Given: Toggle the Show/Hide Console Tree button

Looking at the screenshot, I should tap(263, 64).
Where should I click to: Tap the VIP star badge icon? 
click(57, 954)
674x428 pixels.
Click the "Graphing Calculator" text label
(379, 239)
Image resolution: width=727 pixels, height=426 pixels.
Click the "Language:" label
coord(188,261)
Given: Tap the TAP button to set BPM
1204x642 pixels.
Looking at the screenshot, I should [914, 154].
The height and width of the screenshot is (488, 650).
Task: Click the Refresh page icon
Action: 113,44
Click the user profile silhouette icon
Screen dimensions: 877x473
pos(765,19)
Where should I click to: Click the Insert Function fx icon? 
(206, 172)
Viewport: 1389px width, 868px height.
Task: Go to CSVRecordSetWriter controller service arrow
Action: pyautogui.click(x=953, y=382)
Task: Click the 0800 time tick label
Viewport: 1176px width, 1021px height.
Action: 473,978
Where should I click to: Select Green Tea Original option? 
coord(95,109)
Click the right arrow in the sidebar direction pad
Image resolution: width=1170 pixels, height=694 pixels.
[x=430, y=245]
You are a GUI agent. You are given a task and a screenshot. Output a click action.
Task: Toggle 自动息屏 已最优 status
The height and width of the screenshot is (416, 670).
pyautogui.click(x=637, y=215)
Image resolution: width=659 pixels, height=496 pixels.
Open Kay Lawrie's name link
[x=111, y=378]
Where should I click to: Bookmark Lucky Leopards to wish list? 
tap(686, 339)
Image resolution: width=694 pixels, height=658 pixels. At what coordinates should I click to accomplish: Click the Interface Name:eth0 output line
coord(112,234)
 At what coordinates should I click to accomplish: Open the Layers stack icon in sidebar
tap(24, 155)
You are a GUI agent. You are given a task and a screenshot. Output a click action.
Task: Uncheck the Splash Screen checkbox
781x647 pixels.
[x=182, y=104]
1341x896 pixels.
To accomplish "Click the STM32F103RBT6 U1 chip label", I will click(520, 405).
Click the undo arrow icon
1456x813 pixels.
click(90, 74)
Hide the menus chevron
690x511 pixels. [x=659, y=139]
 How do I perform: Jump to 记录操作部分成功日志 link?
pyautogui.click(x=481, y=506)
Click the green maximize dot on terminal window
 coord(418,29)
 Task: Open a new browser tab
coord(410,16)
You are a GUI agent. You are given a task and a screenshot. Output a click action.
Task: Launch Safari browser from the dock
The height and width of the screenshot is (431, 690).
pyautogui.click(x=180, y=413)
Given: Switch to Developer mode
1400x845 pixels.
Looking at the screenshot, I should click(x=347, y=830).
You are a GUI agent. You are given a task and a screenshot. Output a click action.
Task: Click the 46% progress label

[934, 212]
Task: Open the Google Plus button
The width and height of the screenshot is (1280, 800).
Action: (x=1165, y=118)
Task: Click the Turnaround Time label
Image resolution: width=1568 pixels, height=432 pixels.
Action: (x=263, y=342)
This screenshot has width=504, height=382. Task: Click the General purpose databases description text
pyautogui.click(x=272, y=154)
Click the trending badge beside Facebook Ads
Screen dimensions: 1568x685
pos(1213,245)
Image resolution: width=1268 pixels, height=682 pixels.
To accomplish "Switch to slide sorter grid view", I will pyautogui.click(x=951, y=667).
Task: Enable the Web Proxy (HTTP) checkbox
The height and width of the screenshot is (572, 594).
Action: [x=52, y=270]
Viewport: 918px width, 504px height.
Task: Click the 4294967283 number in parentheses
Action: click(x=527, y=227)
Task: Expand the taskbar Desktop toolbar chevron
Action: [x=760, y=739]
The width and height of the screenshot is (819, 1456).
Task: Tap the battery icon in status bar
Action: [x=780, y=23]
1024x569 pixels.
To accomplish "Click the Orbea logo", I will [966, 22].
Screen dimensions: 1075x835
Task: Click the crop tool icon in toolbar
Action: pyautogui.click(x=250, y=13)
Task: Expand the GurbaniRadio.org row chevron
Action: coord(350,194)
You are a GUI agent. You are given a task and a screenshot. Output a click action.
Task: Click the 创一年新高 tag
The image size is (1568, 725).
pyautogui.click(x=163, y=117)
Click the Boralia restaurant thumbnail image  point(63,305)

> Exercise details:
Rewrite every line of the items above as a JSON list of strings, with one string for each line and with blank lines omitted.

> Task response:
[
  "Given: Toggle the Show/Hide Console Tree button",
  "Looking at the screenshot, I should tap(263, 64).",
  "Where should I click to: Tap the VIP star badge icon? ",
  "click(57, 954)",
  "674x428 pixels.",
  "Click the \"Graphing Calculator\" text label",
  "(379, 239)",
  "Image resolution: width=727 pixels, height=426 pixels.",
  "Click the \"Language:\" label",
  "coord(188,261)",
  "Given: Tap the TAP button to set BPM",
  "1204x642 pixels.",
  "Looking at the screenshot, I should [914, 154].",
  "The height and width of the screenshot is (488, 650).",
  "Task: Click the Refresh page icon",
  "Action: 113,44",
  "Click the user profile silhouette icon",
  "Screen dimensions: 877x473",
  "pos(765,19)",
  "Where should I click to: Click the Insert Function fx icon? ",
  "(206, 172)",
  "Viewport: 1389px width, 868px height.",
  "Task: Go to CSVRecordSetWriter controller service arrow",
  "Action: pyautogui.click(x=953, y=382)",
  "Task: Click the 0800 time tick label",
  "Viewport: 1176px width, 1021px height.",
  "Action: 473,978",
  "Where should I click to: Select Green Tea Original option? ",
  "coord(95,109)",
  "Click the right arrow in the sidebar direction pad",
  "Image resolution: width=1170 pixels, height=694 pixels.",
  "[x=430, y=245]",
  "You are a GUI agent. You are given a task and a screenshot. Output a click action.",
  "Task: Toggle 自动息屏 已最优 status",
  "The height and width of the screenshot is (416, 670).",
  "pyautogui.click(x=637, y=215)",
  "Image resolution: width=659 pixels, height=496 pixels.",
  "Open Kay Lawrie's name link",
  "[x=111, y=378]",
  "Where should I click to: Bookmark Lucky Leopards to wish list? ",
  "tap(686, 339)",
  "Image resolution: width=694 pixels, height=658 pixels. At what coordinates should I click to accomplish: Click the Interface Name:eth0 output line",
  "coord(112,234)",
  " At what coordinates should I click to accomplish: Open the Layers stack icon in sidebar",
  "tap(24, 155)",
  "You are a GUI agent. You are given a task and a screenshot. Output a click action.",
  "Task: Uncheck the Splash Screen checkbox",
  "781x647 pixels.",
  "[x=182, y=104]",
  "1341x896 pixels.",
  "To accomplish \"Click the STM32F103RBT6 U1 chip label\", I will click(520, 405).",
  "Click the undo arrow icon",
  "1456x813 pixels.",
  "click(90, 74)",
  "Hide the menus chevron",
  "690x511 pixels. [x=659, y=139]",
  " How do I perform: Jump to 记录操作部分成功日志 link?",
  "pyautogui.click(x=481, y=506)",
  "Click the green maximize dot on terminal window",
  " coord(418,29)",
  " Task: Open a new browser tab",
  "coord(410,16)",
  "You are a GUI agent. You are given a task and a screenshot. Output a click action.",
  "Task: Launch Safari browser from the dock",
  "The height and width of the screenshot is (431, 690).",
  "pyautogui.click(x=180, y=413)",
  "Given: Switch to Developer mode",
  "1400x845 pixels.",
  "Looking at the screenshot, I should click(x=347, y=830).",
  "You are a GUI agent. You are given a task and a screenshot. Output a click action.",
  "Task: Click the 46% progress label",
  "[934, 212]",
  "Task: Open the Google Plus button",
  "The width and height of the screenshot is (1280, 800).",
  "Action: (x=1165, y=118)",
  "Task: Click the Turnaround Time label",
  "Image resolution: width=1568 pixels, height=432 pixels.",
  "Action: (x=263, y=342)",
  "This screenshot has width=504, height=382. Task: Click the General purpose databases description text",
  "pyautogui.click(x=272, y=154)",
  "Click the trending badge beside Facebook Ads",
  "Screen dimensions: 1568x685",
  "pos(1213,245)",
  "Image resolution: width=1268 pixels, height=682 pixels.",
  "To accomplish \"Switch to slide sorter grid view\", I will pyautogui.click(x=951, y=667).",
  "Task: Enable the Web Proxy (HTTP) checkbox",
  "The height and width of the screenshot is (572, 594).",
  "Action: [x=52, y=270]",
  "Viewport: 918px width, 504px height.",
  "Task: Click the 4294967283 number in parentheses",
  "Action: click(x=527, y=227)",
  "Task: Expand the taskbar Desktop toolbar chevron",
  "Action: [x=760, y=739]",
  "The width and height of the screenshot is (819, 1456).",
  "Task: Tap the battery icon in status bar",
  "Action: [x=780, y=23]",
  "1024x569 pixels.",
  "To accomplish \"Click the Orbea logo\", I will [966, 22].",
  "Screen dimensions: 1075x835",
  "Task: Click the crop tool icon in toolbar",
  "Action: pyautogui.click(x=250, y=13)",
  "Task: Expand the GurbaniRadio.org row chevron",
  "Action: coord(350,194)",
  "You are a GUI agent. You are given a task and a screenshot. Output a click action.",
  "Task: Click the 创一年新高 tag",
  "The image size is (1568, 725).",
  "pyautogui.click(x=163, y=117)",
  "Click the Boralia restaurant thumbnail image  point(63,305)"
]